Before
I get started on this post, I'm going to preface this by saying that
I am in no way singling out any one person, or even any one league. I
still have lots of friends that skate WFTDA derby for other leagues
and this is not a post to state how much they suck or how other derby
is so much better. Those who are my friends on facebook are ones I
trust and who agree with me to a certain extent.
That
being said.
I
started playing roller derby a little over three years ago for a huge
league in my area. I had seen their championship bout a couple of
years prior and fell in love with it. I loved the outfits, the
attitudes, and the fact that these women were accomplishing an
amazing thing while simultaneously flipping the bird to conventional
attitudes. Fuck, those women were awesome. They wore ripped tights,
booty shorts, they had great makeup. They skated around the
track with an intensity and rebelliousness I admired immediately. I
knew I had to do it.
I
joined the rec league with high expectations. I poured my heart and
soul into derby. Six months later, I decided to try out for Fresh
Meat.
Lo
and behold, I made it.
My
hopes rose even higher, with the prospect that I was that much closer
to getting on a team. My ultimate goal. The thing I wanted above
everything else in my life. Literally. As the days went on and my
Fresh Meat career lengthened, I put derby above everything
else. I was skating 4-6 nights a week, participating in 2 committees,
and going to every single bout put on by our home teams. I was
basically home long enough to cram food in my mouth and leave again.
My family life suffered, my friendships suffered. I couldn't
complain, though, because "everyone has lives outside of derby,
you're no exception." as I was told by coaches and leadership at
the time. I nodded and grinned as big as I could, because it was
true. I was also told that the league supports skaters with families
and busy lives, and I wholeheartedly believed it. Because a league
that says it supports and empowers women couldn't possibly be
unsupportive of women with families and kids and lives, right?
Right?

_Job 1_: In the roller derby post, how many nights a week was the writer skating during Fresh Meat?
_Job 2_: Pick up the post about joining roller derby right after its final line and keep writing it.

_Material provided_:
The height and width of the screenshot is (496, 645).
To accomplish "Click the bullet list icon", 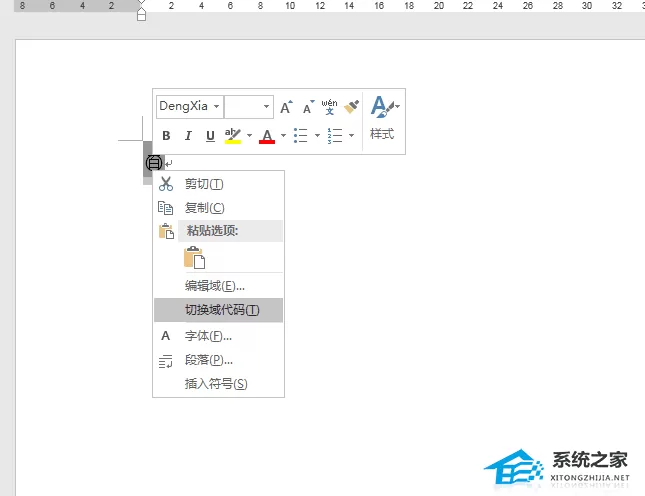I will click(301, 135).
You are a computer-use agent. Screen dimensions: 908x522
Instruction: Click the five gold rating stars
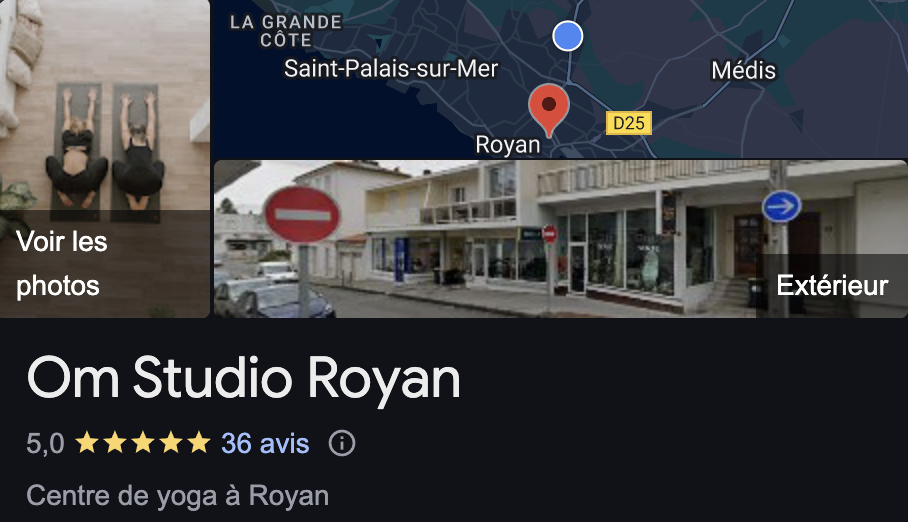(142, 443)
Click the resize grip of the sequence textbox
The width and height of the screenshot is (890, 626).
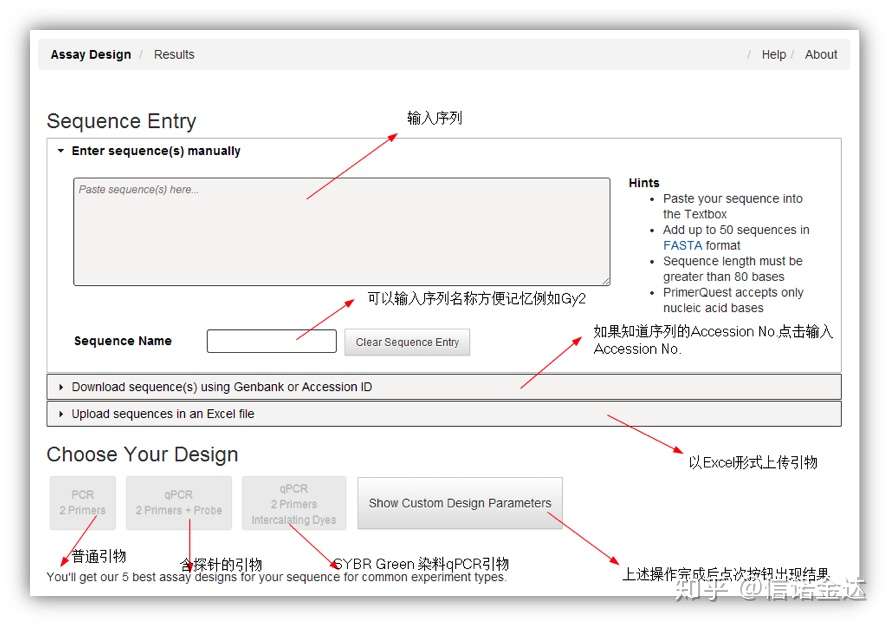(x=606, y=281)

_Task output 1_: Four to six nights a week.

_Task output 2_:
Right
around my one year anniversary on Fresh Meat, my enthusiasm became
harder to come by. I had been through 2 or 3 drafts at that point,
and hadn't been picked. But I wasn't going to let that get me down. I
gladly rolled over and exposed my belly to the league again. I pushed
harder and invested everything I had, mentally and physically into
the league, because that's what was expected of me. Anything less and
I was deemed "not dedicated". I saw it happen multiple
times to other people. There were no good excuses for missing
practice. We had an 80% attendance policy, but were expected to use
that 20% as "emergency padding" in case something
devastating prevented us from getting to practice. We were told that
if we showed a consistent 80%, we would probably still not get
drafted. We needed to be at 100% or higher to even be considered. I
was starting to become a husk of a person, my obsession with getting
onto a team becoming the only motivation to attend practice. I didn't
care about having fun anymore (I wasn't), I didn't care about being
empowered ( I wasn't) and I certainly didn't care about the amount of
dedication I thought it took to get to the top.
As
my second year anniversary approached, I had made it through 6
drafts. I had watched as spots opened up on teams, only to be
disappointed when a vet skater came back and took that spot under the
new "immediate draft" policy. I listened as others would
fawn over visiting skaters, begging them to transfer and join their
team instead of focusing on the talent that was waiting on Fresh
Meat. I tried to ignore it when skaters from other leagues told me
team captains had visited and attempted to recruit. From the outside
looking in, it seemed our league was hurting for talent. While
attending a training committee meeting, I overheard the head of that
committee tell another skater that "If someone gets on FM who
doesn't show potential to join the A travel team, they are a waste of
our time." Verbatim. If you were not a talented skater from the
get-go, you were considered a waste. Our travel team was consistently
in the top five rankings in the nation, so our league was focused and
dead set on being number one. They trained their travel team hard,
and that trickled down to home teams, and then Fresh Meat. Nobody
cared if you weren't having fun, they needed to be number one and
they were willing to steamroll anyone who didn't show enough
potential to get them there. It no longer mattered how much heart and
soul you had for derby, how hard you pushed yourself, how much
personal improvement you made, or how bad you wanted it. Home team
skaters were no exception. Only the best ever got rostered, and in
some cases, only the best were allowed to scrimmage, rendering the
less talented skaters even more useless by not getting any game time.
We were still expected to shut up and show up, though. We were
expected to sell tickets to events we were not skating in. We were
told not to cry if we weren't drafted or rostered because that showed
we were poor sports.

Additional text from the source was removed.